George Ezra

March 15, SSE Hydro, Glasgow

Success is like being institutionalised in some ways. Your meals are made for you, you are told what to do and every moment is accounted for, scheduled, appraised. Lose that structure, that imposed purpose to your day, and it's small wonder folk can feel out at sea when they are let out.

George Ezra felt a bit like that when he went back home in the summer of 2016. The breakout star of the previous two years, his 2014 debut album Wanted On Voyage, had sold more than three million copies.

In terms of units shifted, that year only Ed Sheeran and Sam Smith outstripped Ezra, a boy-next-door with a booming baritone.

Wanted On Voyage featured a walloping six singles, including airy strum-a-long Budapest, Cassy O's skiffle pop song and Listen To The Man, a hammock-swinging number the video to which featured Sir Ian McKellen lip syncing Ezra's vocals.

That was a send-up of the disconnect listeners feel when they realise Ezra's old-man pipes are coming from what appears to be a fresh faced youth.

And feeling disconnected is exactly what Ezra felt that summer. Sitting in his childhood bedroom in the Hertford estate where years before he had listened to Dylan, Lead Belly and Howlin' Wolf, he watched his performance at Glastonbury earlier that day.

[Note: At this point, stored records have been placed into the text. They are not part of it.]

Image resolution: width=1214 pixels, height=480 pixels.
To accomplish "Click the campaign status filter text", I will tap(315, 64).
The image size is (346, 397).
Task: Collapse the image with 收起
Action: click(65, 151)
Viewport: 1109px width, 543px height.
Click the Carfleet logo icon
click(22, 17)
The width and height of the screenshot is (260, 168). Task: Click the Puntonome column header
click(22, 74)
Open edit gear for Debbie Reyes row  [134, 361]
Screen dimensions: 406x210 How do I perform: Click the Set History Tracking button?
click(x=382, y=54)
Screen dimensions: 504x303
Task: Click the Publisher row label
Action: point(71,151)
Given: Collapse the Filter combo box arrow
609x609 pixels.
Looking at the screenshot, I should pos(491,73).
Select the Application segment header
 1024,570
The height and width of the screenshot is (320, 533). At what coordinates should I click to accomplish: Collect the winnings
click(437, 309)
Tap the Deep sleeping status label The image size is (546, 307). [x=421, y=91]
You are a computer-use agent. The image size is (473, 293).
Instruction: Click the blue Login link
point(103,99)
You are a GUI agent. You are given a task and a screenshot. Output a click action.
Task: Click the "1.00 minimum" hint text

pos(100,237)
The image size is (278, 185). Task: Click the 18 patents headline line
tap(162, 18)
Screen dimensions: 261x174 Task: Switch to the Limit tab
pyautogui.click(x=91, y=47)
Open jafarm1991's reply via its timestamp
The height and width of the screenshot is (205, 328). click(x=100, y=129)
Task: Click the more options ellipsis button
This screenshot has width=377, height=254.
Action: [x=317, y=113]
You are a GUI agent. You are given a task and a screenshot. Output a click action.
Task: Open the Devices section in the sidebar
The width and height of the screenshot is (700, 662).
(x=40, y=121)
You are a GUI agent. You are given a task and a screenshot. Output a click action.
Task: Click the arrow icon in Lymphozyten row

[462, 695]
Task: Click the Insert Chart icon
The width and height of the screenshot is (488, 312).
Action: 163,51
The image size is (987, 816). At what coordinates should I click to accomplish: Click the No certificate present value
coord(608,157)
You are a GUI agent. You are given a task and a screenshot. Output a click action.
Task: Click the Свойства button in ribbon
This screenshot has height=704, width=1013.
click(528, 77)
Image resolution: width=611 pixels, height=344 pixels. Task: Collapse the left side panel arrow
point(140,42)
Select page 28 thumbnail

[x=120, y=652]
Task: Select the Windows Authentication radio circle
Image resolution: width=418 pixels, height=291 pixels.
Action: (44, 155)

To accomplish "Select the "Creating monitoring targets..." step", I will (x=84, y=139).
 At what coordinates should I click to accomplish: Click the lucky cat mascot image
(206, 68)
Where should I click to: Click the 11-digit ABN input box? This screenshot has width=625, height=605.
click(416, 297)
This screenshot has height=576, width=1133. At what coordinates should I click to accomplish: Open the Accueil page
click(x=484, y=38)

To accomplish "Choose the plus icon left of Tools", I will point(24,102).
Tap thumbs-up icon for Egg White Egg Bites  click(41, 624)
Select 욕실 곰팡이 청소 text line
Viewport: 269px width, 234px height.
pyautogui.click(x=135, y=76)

Things had gone great – his sunny tunes had attracted one of the Pyramid Stage's biggest crowds. Over the previous years, he'd signed a record deal while still in his teens, been nominated for four Brit awards and seen audiences around the world joyfully sing his lyrics back at him.

But being back home, it felt to Ezra, still then in his early 20s, that in a sense, he had gone nowhere, been stuck in a period of arrested development while his old friends had grown up.

“You’re spat out the other end,” Ezra recalled of the time. “Your friends are at work Monday to Friday, so you’re waiting for them to finish so you can go the pub. But they’re going to the pub to have two pints after a day’s work, and that’s fine. It’s a reward. But doing that when you’ve done f***-all all day really gets you down after a while.”

Needing a gear change, spent a month in a shared Airbnb in Barcelona, a ramschackle set-up more student squat than boutique hotel. The transient creative types that inhabited the apartment of Tamara, the host, inspired him to write every day, as did the increasing turmoil of the second half of 2016: the murder of Jo Cox MP, the Brexit vote and, in November, the Hunger Games-style spectacle of Donald Trump being elected US President.

Ezra's reaction was to write explicit songs of support and encouragement for Staying At Tamara's, released last year.

Pretty Shining People, its lead single and opening track, is typical of the album's mood: world-weary but hopeful. Get Away directly addressed his challenges with anxiety in a way that felt relateable and empowering. Number 1 single Shotgun did similar while striking a vibe as sunny as Paul Simon's Graceland, an influence he freely acknowledges.

On New Year's Day, Ezra performed a version of that track on Vic & Bob's Big Night Out. Accompanied by a noisy fan heater and the cleaner vacuuming the studio, he was a great sport: self-effacing, unassuming, grounded.

This is key to Ezra's appeal. His personal charm and creative lack of edge is why people like him. To paraphrase countless fans and commenters, Ezra's music makes people feel a little safer, happier and uplifted. That's no bad thing these days.